*** Opening of DATA LISTING ***

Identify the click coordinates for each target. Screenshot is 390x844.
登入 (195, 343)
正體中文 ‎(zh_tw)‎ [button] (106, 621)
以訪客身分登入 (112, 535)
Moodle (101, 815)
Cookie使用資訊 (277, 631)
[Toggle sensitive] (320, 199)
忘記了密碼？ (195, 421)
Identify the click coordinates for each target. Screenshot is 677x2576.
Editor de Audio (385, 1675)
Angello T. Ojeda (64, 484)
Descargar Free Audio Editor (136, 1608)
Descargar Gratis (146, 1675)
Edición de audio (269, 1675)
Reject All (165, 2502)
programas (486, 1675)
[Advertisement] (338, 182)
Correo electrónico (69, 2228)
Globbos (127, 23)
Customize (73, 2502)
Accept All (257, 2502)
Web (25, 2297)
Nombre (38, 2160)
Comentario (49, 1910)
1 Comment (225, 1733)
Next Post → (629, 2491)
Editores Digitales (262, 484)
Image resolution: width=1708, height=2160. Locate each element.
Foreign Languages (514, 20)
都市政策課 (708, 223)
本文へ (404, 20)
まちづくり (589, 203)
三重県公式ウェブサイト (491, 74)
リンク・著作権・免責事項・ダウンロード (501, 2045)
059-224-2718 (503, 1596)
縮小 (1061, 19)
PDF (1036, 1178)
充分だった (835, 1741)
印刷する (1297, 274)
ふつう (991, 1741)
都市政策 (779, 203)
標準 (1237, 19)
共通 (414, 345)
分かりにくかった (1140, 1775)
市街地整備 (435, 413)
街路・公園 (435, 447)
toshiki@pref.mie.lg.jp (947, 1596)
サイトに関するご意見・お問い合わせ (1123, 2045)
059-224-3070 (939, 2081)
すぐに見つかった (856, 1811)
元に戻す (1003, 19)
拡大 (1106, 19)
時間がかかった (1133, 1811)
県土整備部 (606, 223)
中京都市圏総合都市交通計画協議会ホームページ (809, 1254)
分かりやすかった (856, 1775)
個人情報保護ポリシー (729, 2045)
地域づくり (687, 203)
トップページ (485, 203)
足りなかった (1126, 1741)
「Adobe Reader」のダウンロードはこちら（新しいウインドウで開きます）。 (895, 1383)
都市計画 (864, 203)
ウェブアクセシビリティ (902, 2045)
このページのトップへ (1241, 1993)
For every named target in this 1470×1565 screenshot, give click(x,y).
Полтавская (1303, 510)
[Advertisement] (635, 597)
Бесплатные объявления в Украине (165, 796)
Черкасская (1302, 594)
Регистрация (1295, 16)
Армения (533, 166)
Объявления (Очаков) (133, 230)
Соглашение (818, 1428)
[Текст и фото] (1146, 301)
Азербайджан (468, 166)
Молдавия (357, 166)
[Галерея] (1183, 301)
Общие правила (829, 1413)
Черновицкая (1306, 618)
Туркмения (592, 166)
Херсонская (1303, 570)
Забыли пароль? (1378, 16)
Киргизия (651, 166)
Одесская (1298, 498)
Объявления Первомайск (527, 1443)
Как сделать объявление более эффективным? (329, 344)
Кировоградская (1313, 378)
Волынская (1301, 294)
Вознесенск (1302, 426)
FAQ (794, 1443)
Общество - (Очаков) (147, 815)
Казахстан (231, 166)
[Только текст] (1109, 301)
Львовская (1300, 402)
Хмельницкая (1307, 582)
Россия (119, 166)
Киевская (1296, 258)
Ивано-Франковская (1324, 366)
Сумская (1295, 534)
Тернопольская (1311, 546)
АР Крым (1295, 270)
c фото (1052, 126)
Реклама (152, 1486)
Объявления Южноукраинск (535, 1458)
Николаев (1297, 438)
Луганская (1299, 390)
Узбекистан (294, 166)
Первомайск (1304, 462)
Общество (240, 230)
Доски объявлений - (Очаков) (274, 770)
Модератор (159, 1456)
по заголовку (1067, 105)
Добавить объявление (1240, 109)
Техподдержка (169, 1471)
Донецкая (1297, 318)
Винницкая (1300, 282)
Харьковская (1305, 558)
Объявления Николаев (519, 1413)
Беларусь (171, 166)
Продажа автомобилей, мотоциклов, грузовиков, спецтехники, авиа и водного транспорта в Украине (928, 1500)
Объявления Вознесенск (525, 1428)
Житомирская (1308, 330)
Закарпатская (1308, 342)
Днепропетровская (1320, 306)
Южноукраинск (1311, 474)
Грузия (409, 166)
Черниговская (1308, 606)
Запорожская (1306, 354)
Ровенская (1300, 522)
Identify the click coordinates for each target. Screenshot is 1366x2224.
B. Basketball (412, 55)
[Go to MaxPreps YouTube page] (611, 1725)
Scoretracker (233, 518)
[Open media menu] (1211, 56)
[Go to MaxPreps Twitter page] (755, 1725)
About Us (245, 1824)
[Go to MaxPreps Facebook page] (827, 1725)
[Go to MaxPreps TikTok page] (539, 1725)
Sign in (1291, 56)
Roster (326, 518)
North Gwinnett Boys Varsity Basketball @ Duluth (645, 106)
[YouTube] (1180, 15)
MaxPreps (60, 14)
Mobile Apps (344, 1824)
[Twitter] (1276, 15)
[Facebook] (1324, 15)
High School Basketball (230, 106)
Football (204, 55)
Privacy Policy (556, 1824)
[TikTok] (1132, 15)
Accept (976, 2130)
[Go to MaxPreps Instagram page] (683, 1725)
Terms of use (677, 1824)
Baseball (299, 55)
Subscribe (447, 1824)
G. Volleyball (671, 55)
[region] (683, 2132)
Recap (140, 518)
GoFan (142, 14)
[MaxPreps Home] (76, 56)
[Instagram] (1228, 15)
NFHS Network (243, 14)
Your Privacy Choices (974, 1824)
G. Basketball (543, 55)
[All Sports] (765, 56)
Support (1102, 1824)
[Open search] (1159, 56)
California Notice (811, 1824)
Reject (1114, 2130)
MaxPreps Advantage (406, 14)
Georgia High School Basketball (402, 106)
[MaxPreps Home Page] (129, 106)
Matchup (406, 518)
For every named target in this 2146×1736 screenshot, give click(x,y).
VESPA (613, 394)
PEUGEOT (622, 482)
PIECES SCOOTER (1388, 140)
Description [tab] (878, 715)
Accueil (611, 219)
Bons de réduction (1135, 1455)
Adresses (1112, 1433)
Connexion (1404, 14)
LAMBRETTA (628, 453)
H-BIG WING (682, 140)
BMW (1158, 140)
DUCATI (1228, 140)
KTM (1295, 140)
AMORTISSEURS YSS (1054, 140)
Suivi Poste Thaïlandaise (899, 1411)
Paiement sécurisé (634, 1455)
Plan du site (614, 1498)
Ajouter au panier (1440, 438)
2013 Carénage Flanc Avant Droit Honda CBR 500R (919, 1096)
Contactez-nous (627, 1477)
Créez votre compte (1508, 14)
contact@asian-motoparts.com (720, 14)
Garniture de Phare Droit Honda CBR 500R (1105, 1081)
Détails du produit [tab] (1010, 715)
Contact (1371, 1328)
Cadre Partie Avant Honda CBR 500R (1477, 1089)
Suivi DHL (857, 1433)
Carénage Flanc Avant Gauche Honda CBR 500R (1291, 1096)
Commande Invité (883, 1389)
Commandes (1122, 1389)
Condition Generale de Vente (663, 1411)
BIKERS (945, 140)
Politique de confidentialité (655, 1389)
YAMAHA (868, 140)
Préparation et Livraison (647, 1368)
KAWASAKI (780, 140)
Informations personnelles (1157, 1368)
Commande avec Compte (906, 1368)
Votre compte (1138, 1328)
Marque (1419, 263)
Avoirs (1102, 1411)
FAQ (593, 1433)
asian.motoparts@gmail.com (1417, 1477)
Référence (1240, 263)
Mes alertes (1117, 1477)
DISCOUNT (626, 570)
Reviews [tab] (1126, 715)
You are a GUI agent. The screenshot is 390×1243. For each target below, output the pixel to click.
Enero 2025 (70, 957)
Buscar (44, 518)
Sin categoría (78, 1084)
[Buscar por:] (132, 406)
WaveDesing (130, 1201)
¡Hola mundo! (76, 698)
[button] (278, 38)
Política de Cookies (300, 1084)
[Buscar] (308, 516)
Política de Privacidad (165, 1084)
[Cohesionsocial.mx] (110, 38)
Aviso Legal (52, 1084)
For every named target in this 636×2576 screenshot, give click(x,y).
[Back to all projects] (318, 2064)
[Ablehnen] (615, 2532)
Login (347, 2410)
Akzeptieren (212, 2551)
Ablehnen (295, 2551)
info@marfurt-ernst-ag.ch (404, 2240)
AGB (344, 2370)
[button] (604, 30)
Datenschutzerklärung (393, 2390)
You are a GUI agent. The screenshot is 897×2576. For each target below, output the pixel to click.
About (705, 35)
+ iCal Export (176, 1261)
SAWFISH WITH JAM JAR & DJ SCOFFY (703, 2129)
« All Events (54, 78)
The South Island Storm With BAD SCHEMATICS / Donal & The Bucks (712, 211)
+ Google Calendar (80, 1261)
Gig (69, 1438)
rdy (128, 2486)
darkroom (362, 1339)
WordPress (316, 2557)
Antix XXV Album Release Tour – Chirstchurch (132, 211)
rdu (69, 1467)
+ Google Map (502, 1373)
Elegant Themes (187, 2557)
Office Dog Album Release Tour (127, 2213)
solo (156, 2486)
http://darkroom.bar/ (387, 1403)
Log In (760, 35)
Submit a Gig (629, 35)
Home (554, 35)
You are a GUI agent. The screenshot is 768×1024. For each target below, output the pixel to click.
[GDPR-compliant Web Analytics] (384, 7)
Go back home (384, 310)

*** Close of DATA LISTING ***

-- PROMPT --
Copy exactly the lines above, from the one containing "Submit a Gig (629, 35)" through the very last line.

-- OUTPUT OF THE TASK --
Submit a Gig (629, 35)
Home (554, 35)
You are a GUI agent. The screenshot is 768×1024. For each target below, output the pixel to click.
[GDPR-compliant Web Analytics] (384, 7)
Go back home (384, 310)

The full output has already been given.